* **Task prompt**: Starting at the beginning of the material and stopping after the line that contains "Action: point(154,51)", render each nonblank line as a row of a Markdown table under the columns Row and Line.

* **Provided records**:
'''

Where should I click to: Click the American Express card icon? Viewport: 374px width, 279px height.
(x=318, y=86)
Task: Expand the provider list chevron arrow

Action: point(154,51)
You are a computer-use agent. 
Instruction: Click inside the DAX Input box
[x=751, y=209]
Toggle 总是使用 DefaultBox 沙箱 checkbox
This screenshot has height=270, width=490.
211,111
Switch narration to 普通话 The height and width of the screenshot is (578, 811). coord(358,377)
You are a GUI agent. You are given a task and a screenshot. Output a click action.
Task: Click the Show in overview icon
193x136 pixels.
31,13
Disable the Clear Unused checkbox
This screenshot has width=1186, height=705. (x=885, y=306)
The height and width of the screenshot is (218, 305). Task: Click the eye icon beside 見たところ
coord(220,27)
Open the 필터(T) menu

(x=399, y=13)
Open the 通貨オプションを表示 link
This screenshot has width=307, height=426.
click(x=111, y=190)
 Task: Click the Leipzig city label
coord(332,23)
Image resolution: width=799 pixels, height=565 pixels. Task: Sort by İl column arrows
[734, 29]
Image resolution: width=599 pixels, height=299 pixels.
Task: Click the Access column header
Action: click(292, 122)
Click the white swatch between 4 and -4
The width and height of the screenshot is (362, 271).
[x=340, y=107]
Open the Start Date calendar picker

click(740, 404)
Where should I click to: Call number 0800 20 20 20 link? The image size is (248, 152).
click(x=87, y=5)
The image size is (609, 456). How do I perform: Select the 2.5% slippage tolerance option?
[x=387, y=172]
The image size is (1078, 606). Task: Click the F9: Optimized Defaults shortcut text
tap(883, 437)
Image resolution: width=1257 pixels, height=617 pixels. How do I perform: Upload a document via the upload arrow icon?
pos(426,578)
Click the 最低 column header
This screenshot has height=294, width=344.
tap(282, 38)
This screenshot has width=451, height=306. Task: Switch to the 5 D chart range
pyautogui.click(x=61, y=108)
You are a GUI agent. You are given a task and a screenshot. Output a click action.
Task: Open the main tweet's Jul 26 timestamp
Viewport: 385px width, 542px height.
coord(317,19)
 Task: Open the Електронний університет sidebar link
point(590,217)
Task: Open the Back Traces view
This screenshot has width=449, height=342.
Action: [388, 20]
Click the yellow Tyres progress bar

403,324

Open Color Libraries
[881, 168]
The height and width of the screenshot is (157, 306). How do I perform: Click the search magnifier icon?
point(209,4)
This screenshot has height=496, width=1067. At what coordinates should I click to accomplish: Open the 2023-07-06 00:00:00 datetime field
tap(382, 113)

'''

* **Answer in full**:
| Row | Line |
|---|---|
| 1 | Where should I click to: Click the American Express card icon? Viewport: 374px width, 279px height. |
| 2 | (x=318, y=86) |
| 3 | Task: Expand the provider list chevron arrow |
| 4 | Action: point(154,51) |